I have this code:
class BaseModel {
protected getAttribute<T extends BaseModel>(): keyof T | null {
return null;
}
}
class Payment extends BaseModel {}
class Item extends BaseModel {}
class Sale extends BaseModel {
value?: number;
payment?: Payment;
items?: Item[];
protected override getAttribute(): keyof Sale | null {
return 'payment';
}
}
This is a simplified version of the real code. getAttribute
does some other things, but solving this simple implementation will solve my problem. I need to be able to override the function getAttribute
in the parent class BaseModel
with the child's own implementation of it. The function needs to return only properties present in Sale
(or any other child of BaseModel
), but I'm getting this error in getAttribute
in Sale
:
Property 'getAttribute' in type 'Sale' is not assignable to the same property in base type 'BaseModel'.
Type '() => keyof Sale | null' is not assignable to type '<T extends BaseModel>() => keyof T | null'.
Type 'keyof Sale | null' is not assignable to type 'keyof T | null'.
Type 'string' is not assignable to type 'keyof T'.
Type 'string' is not assignable to type 'never'.
I tried changing getAttribute
in Sale
to:
protected override getAttribute<T extends Sale>(): keyof T | null {
return 'payment';
}
but it also didn't work.
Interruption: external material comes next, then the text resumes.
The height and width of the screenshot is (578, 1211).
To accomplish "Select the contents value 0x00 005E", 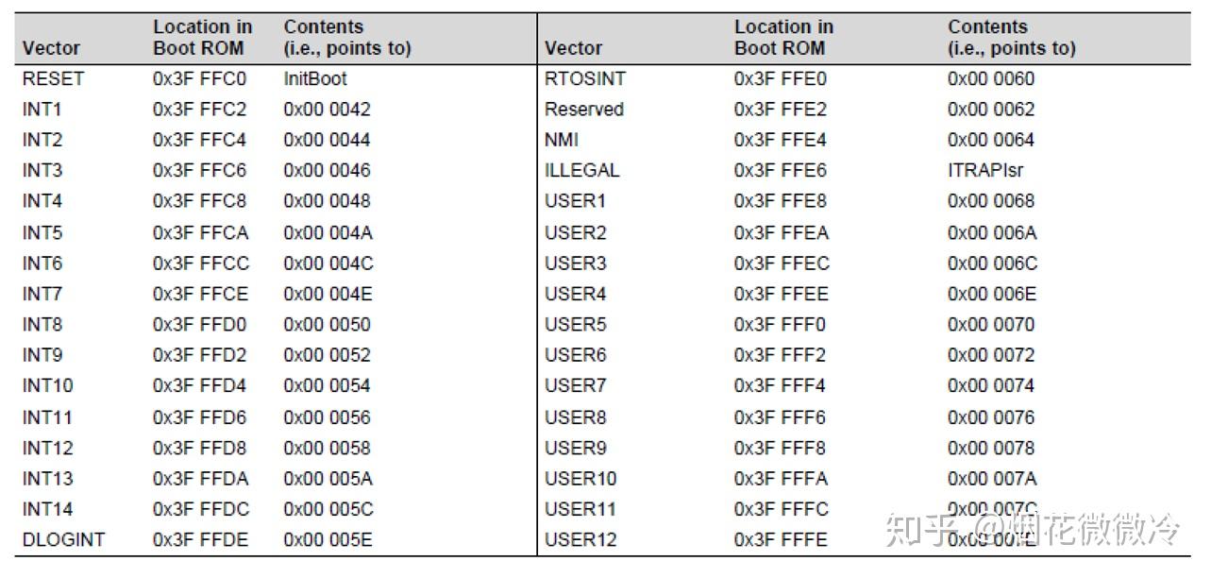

Sale
is a class that extends BaseModel
, so Sale
should be equivalent to T
, shouldn't it?
The problem with
class BaseModel {
protected getAttribute<T extends BaseModel>(): keyof T | null {
return null;
}
}
is that getAttribute()
is a generic method/function, where the type parameter T
is attached to the call signature. As such, it gets specified along with the function parameters, at the call site. The person who writes getAttribute()
can't choose T
; it's the person who calls getAttribute()
. So BaseModel
is class where its getAttribute()
method will accept any T
constrained to BaseModel
the caller wants, and will return keyof T
or null
. The fact that you are trying to override getAttribute()
in subclasses with something that doesn't work that way implies that you haven't got your generic in the right place.
Instead, conceptually, you want getAttribute()
to not itself be a generic method. It's the BaseModel
class itself that should be generic. So more like BaseModel<T>.getAttribute()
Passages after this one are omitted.